Ein absolutes Juwel, mit dem man die Geschichte noch mal ganz neu erfährt – „Berge des Wahnsinns – Zweiter Teil“ (im Shop) ist für den 11. Mai 2023 angekündigt.
Doch nicht genug der Berge: Der Anaconda-Verlag hat „Berge des Wahnsinns“ (im Shop) zudem komplett als kostengünstiges Buch in einer Neuübersetzung von Florian Marzin veröffentlicht, der auch ein informatives Nachwort beisteuerte. Mal abgesehen von der Frage, wieso heutzutage überhaupt ständig alles neu übersetzt werden muss, trifft Marzin hier waghalsige Entscheidungen, was im Vergleich zur illustrierten Ausgabe, die der Übersetzung von Rudolf Hermstein von 1970 folgt, bereits beim ersten Satz klar wird.
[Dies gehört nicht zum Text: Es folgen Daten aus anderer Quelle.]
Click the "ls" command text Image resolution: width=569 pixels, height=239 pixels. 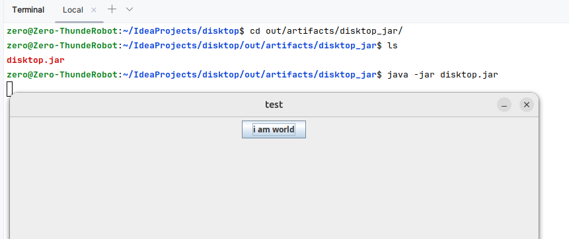[x=393, y=46]
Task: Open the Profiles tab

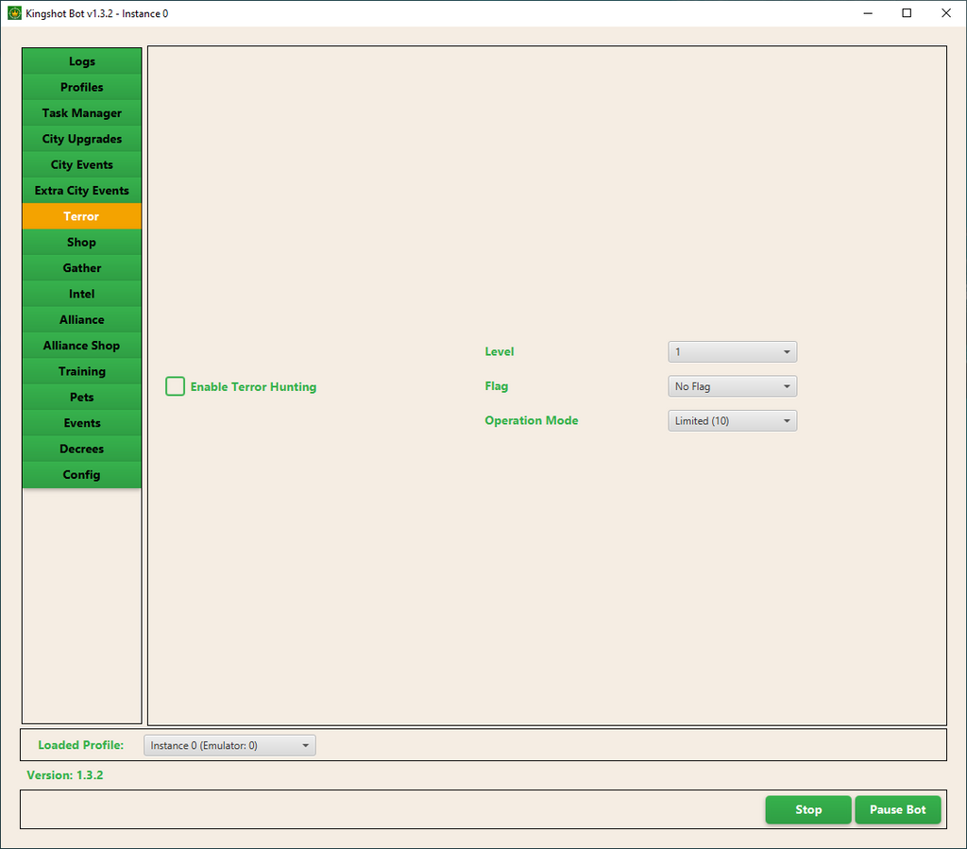Action: click(82, 87)
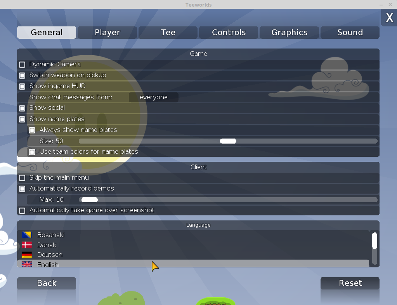Click the German flag icon
The image size is (397, 305).
coord(27,255)
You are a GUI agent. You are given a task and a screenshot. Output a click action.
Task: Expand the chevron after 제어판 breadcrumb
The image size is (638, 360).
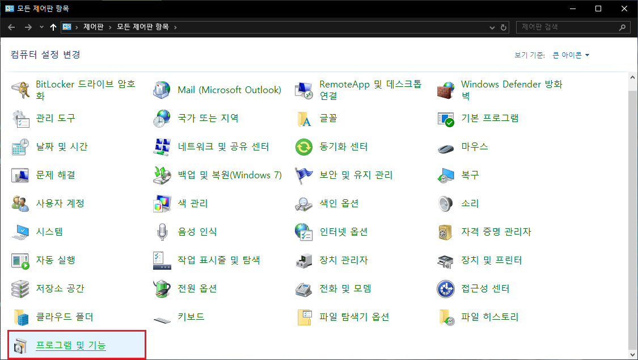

So heißt es bei Hermstein: „Ich muss mein Schweigen brechen, weil Männer der Wissenschaft sich weigern, meinem Rat zu folgen, ohne zu wissen, worum es geht.“ und bei Marzin: „Ich bin nun gezwungen zu sprechen, weil die Wissenschafter sich grundlos weigern meinen Ratschlägen zu folgen.“. Echte Lovecraft-Junkies schlagen anhand dieser deutlich Simplifizierung des Sprachstils natürlich entsetzt die Hände über den Kopf zusammen, schütten einen Benzinkanister über das Buch und grillen Marshmallows auf dem Feuer.
Doch so schlecht ist der Ansatz nicht: Bei aller Lovecraft-Begeisterung muss man schon so ehrlich sein und zugeben, dass der Sprachstil – wobei das hier noch ein zahmes Beispiel war – des Horrorgroßmeisters nicht überall für Begeisterung sorgt und mit Sicherheit schon den ein oder anderen abgehalten dürfte, Lovecraft zu lesen. Somit kann man Einsteigern das Buch absolut ans Herz legen.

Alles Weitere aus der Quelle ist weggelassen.